Squid certainly allows you to use different filesystems and storage schemes for each cache_dir. In practice, however, this is uncommon. You'll probably have fewer hassles if all cache directories are approximately the same size and use the same storage scheme.






9. Exercises




Try to compile all possible storage schemes on your system.


Run Squid with a separate cache_dir for each storage scheme you can get to compile.

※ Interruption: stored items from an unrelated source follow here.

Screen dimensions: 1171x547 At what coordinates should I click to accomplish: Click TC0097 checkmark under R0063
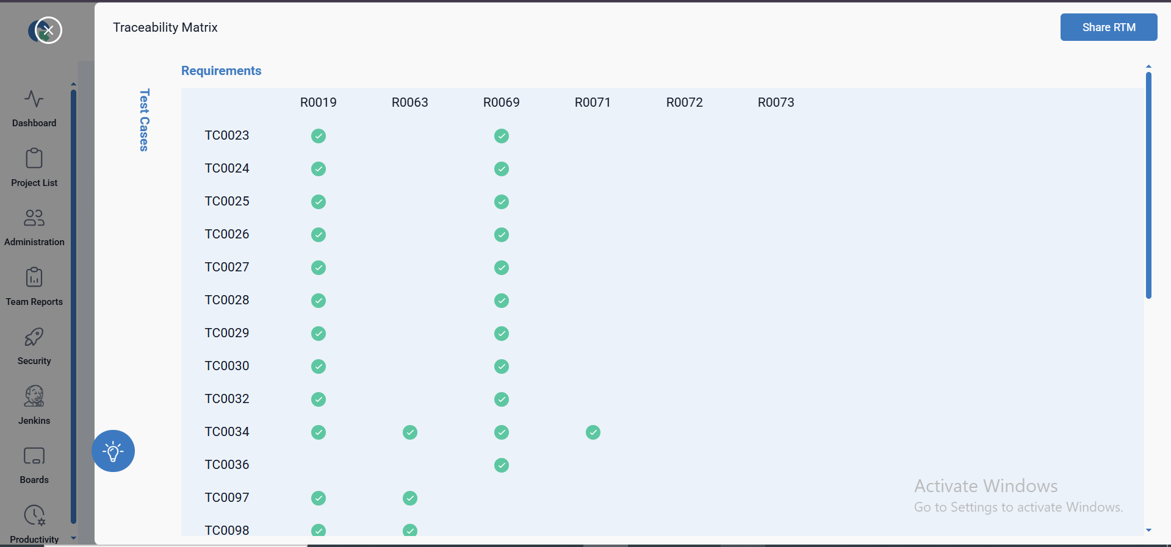coord(410,498)
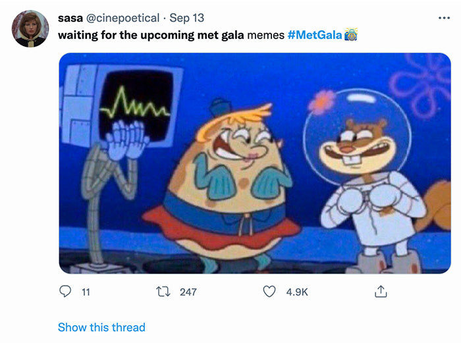Open the share upload icon
The image size is (461, 343).
[x=381, y=291]
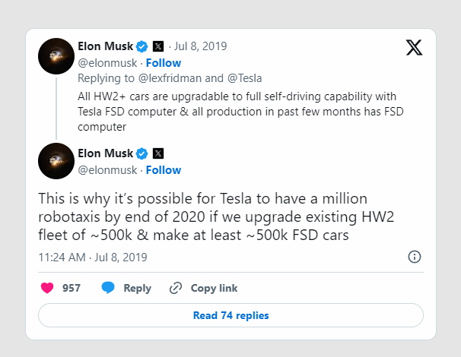This screenshot has height=357, width=461.
Task: Open the Replying to @lexfridman and @Tesla link
Action: click(170, 77)
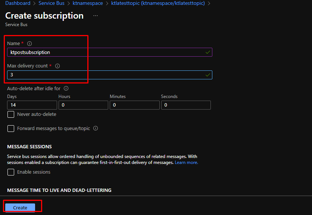Image resolution: width=312 pixels, height=215 pixels.
Task: Navigate to Service Bus breadcrumb
Action: [x=52, y=3]
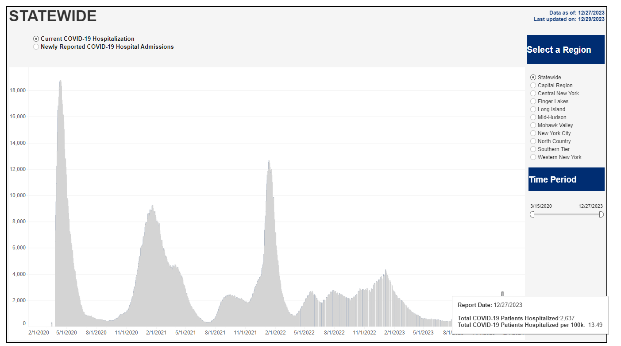
Task: Choose North Country region
Action: [x=533, y=141]
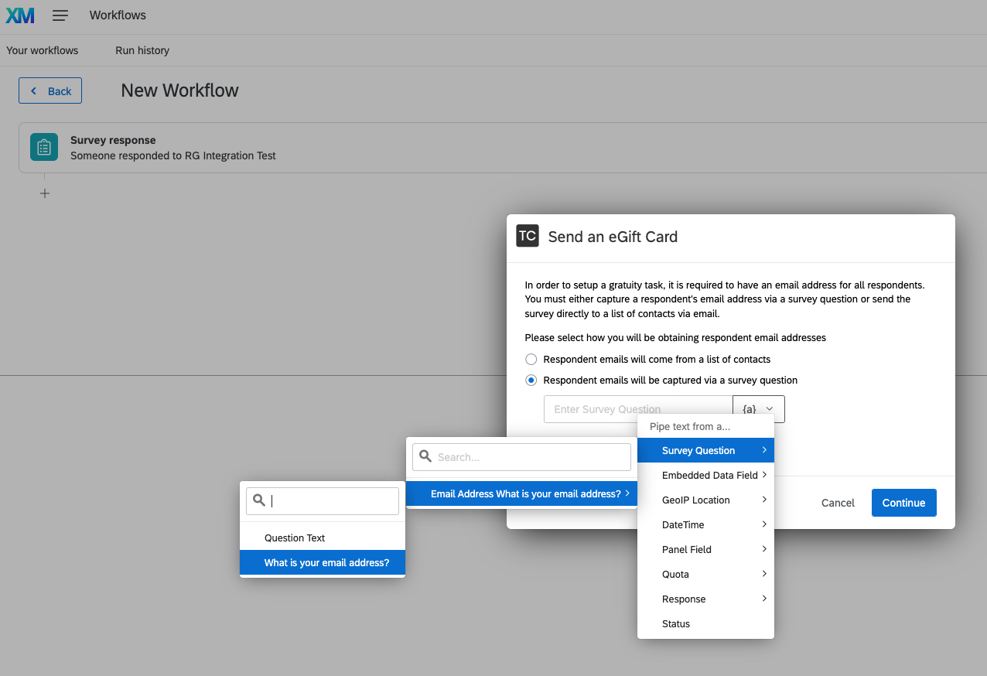Select Status from the pipe text menu
987x676 pixels.
coord(675,623)
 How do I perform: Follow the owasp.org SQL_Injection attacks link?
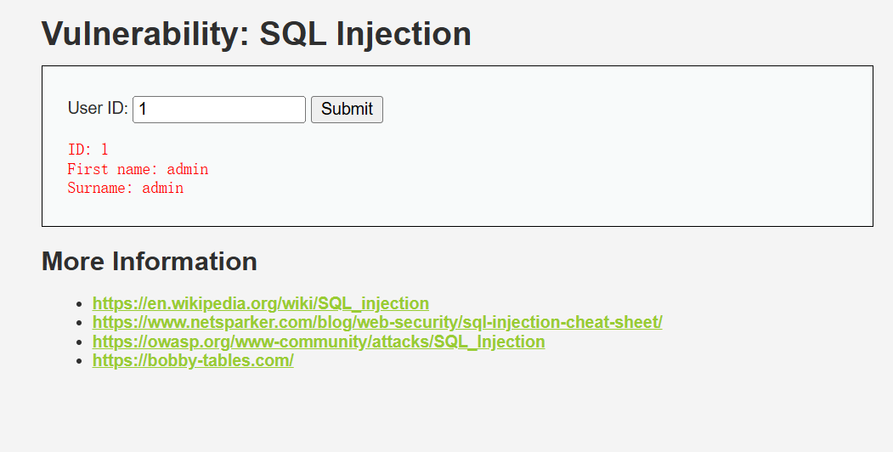click(319, 342)
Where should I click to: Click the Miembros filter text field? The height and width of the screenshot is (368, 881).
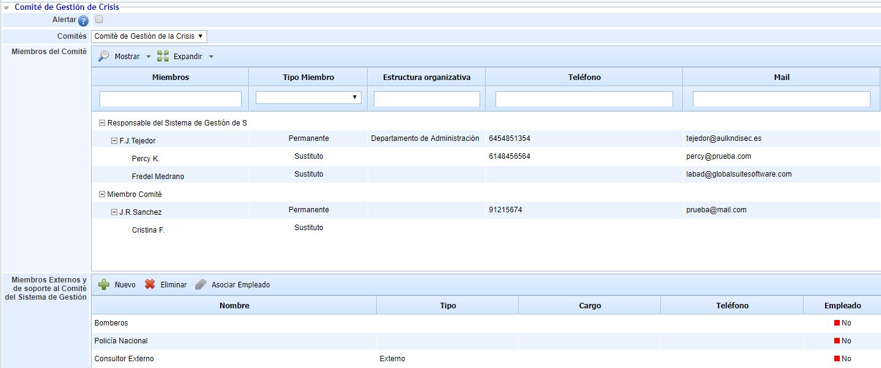pyautogui.click(x=170, y=99)
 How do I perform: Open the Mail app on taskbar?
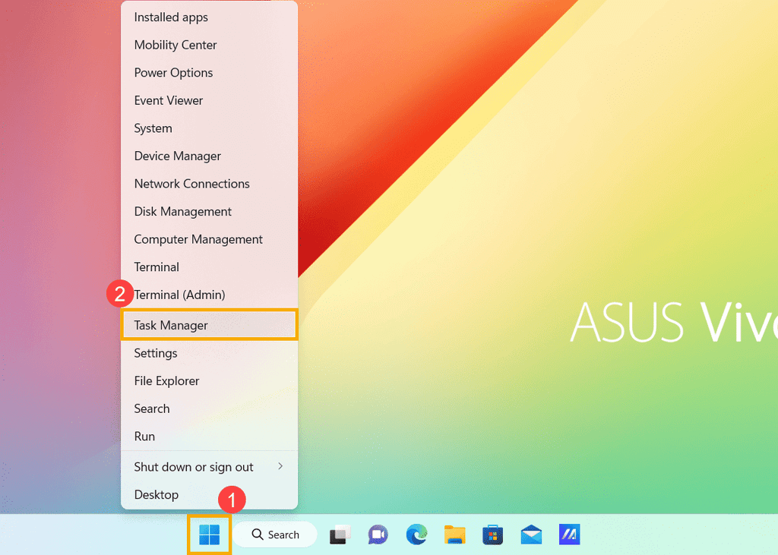tap(531, 535)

Run Squid with one or more diskd cache_dirs. Then run the ipcs -o command.



http://etutorials.org

Appendix C. Delay Pools

Delay Pools

1. Overview

The delay pools are, essentially "bandwidth buckets." A response is delayed until some amount of bandwidth is available from an appropriate bucket. The buckets don't actually store bandwidth (e.g., 100 Kbit/s), but rather some amount of traffic (e.g., 384 KB). Squid adds some amount of traffic to the buckets each second. Cache clients take some amount of traffic out when they receive data from an upstream source (origin server or neighbor).

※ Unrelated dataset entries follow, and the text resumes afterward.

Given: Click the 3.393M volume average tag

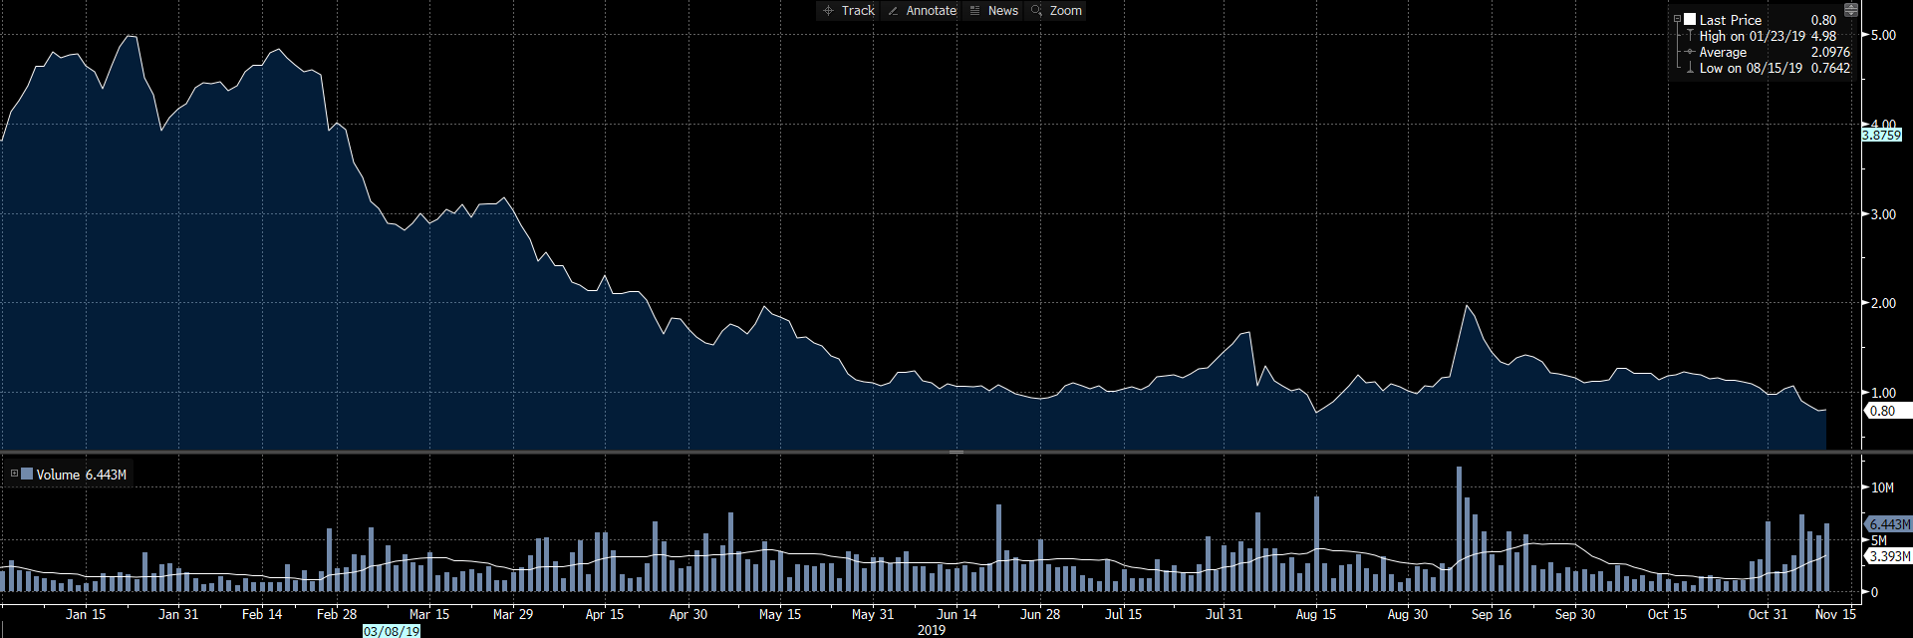Looking at the screenshot, I should (1888, 556).
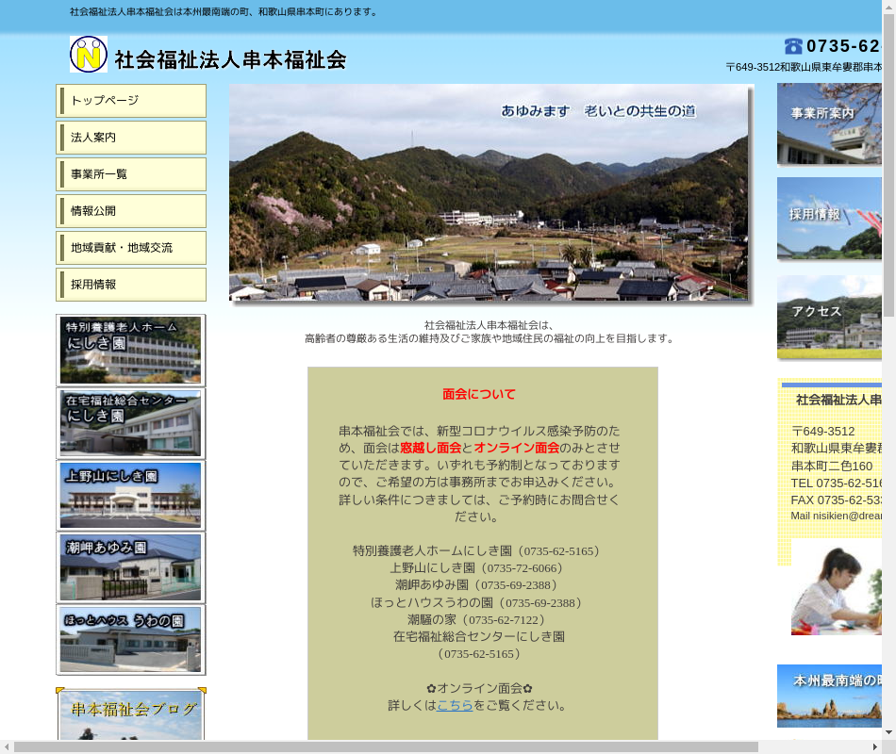This screenshot has width=896, height=754.
Task: Go to 情報公開 page
Action: [x=131, y=211]
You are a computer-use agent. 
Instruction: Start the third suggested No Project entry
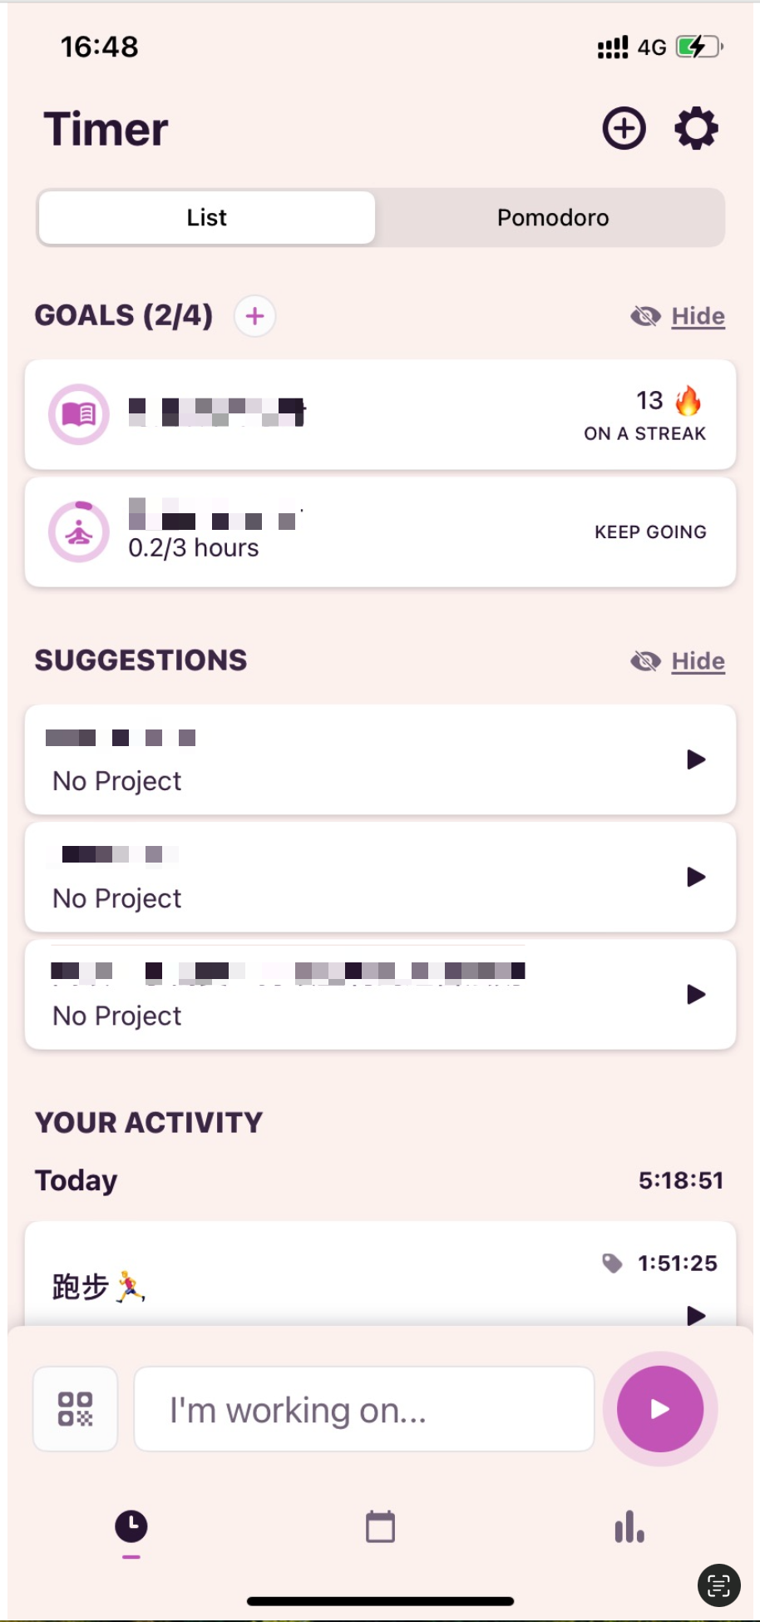tap(696, 994)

The size of a bucket determines how much burst bandwidth is available to a client. If a bucket starts out full, a client can take as much traffic as it needs until the bucket becomes empty. The client then receives traffic allotments at the fill rate.

The mapping between Squid clients and actual buckets is a bit complicated. Squid uses three different constructs to do it: access rules, delay pool classes, and types of buckets. First, Squid checks a client request against the delay_access list. If the request is a match, it points to a particular delay pool. Each delay pool has a class: 1, 2, or 3. The classes determine which types of buckets are in use. Squid has three types of buckets: aggregate, individual, and network:

A class 1 pool has a single aggregate bucket.
A class 2 pool has an aggregate bucket and 256 individual buckets.
A class 3 pool has an aggregate bucket, 256 network buckets, and 65,536 individual buckets.

As you can probably guess, the individual and network buckets correspond to IP address octets. In a class 2 pool, the individual bucket is determined by the last octet of the client's IPv4 address. In a class 3 pool, the network bucket is determined by the third octet, and the individual bucket by the third and fourth octets.

For the class 2 and 3 delay pools, you can disable buckets you don't want to use. For example, you can define a class 2 pool with only individual buckets by disabling the aggregate bucket.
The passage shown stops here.